## Task brief
Only the text of the entries below should appear in your exact transcription; leave out every picture.

[Dataset entries]
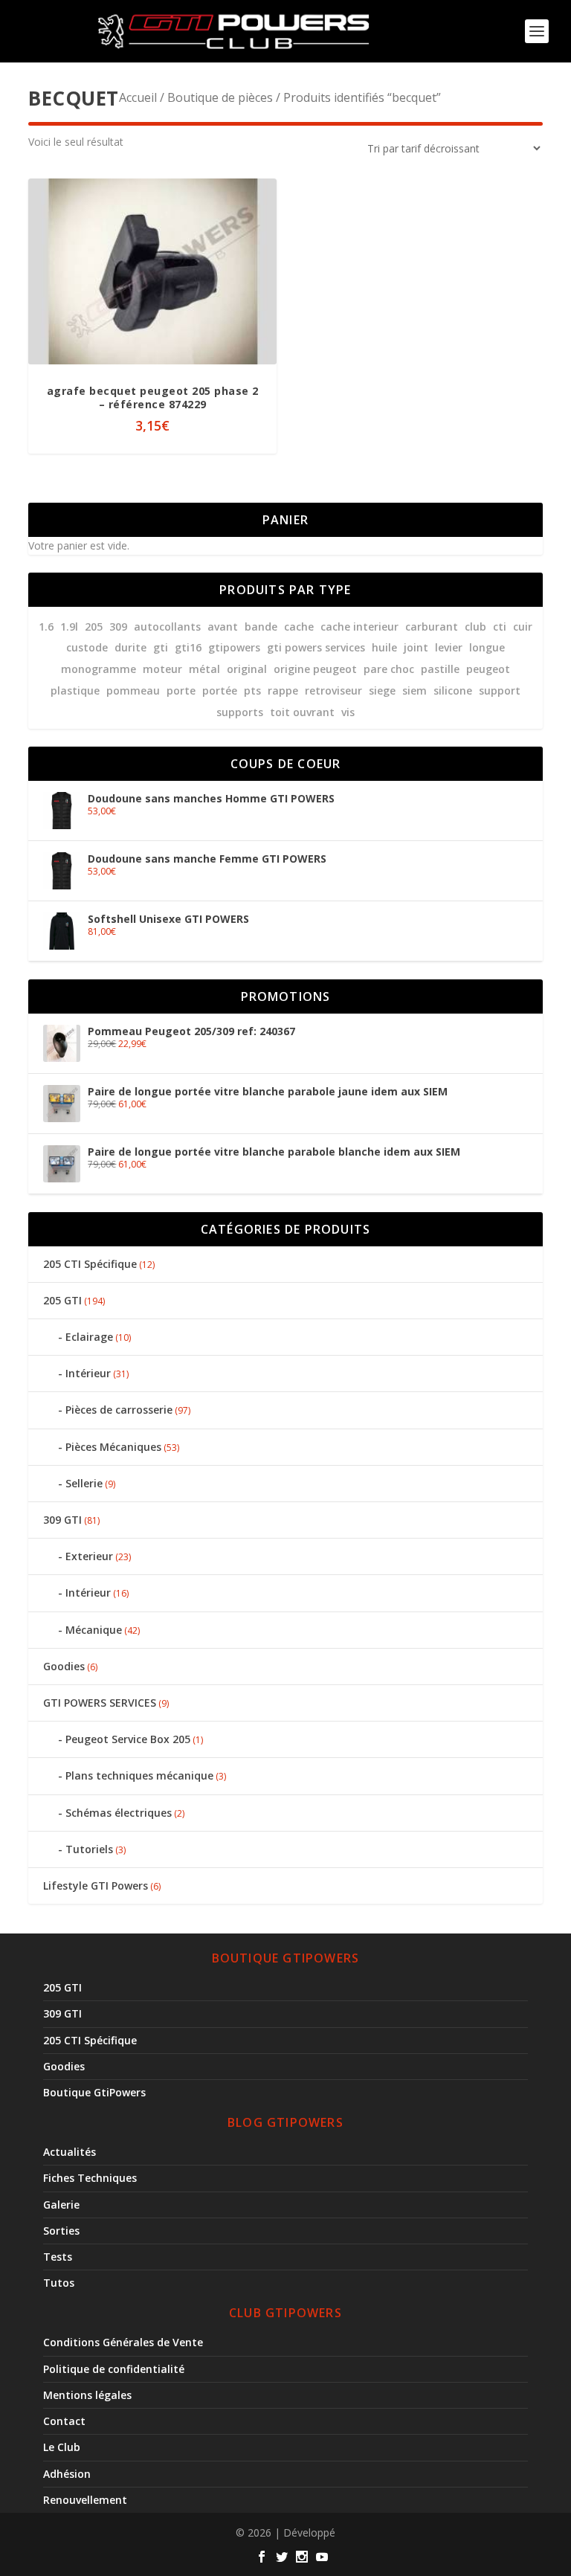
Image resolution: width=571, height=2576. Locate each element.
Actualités (69, 2152)
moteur (162, 669)
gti (160, 647)
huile (384, 647)
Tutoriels (89, 1849)
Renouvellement (85, 2500)
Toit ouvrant (302, 712)
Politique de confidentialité (113, 2369)
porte (181, 690)
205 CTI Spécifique (90, 1264)
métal (204, 669)
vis (348, 712)
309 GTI (62, 1520)
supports (239, 712)
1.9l (69, 626)
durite (130, 647)
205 (94, 626)
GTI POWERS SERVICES (99, 1703)
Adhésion (67, 2474)
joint (416, 647)
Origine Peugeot (315, 669)
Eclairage (89, 1337)
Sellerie (84, 1483)
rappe (283, 690)
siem (414, 690)
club (475, 626)
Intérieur (88, 1373)
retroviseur (333, 690)
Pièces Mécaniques (113, 1447)
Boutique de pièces (220, 97)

## Solution
Image resolution: width=571, height=2576. Locate each element.
Actualités (69, 2152)
moteur (162, 669)
gti (160, 647)
huile (384, 647)
Tutoriels (89, 1849)
Renouvellement (85, 2500)
Toit ouvrant (302, 712)
Politique de confidentialité (113, 2369)
porte (181, 690)
205 CTI Spécifique (90, 1264)
métal (204, 669)
vis (348, 712)
309 GTI (62, 1520)
supports (239, 712)
1.9l (69, 626)
durite (130, 647)
205 (94, 626)
GTI POWERS SERVICES (99, 1703)
Adhésion (67, 2474)
joint (416, 647)
Origine Peugeot (315, 669)
Eclairage (89, 1337)
Sellerie (84, 1483)
rappe (283, 690)
siem (414, 690)
club (475, 626)
Intérieur (88, 1373)
retroviseur (333, 690)
Pièces Mécaniques (113, 1447)
Boutique de pièces (220, 97)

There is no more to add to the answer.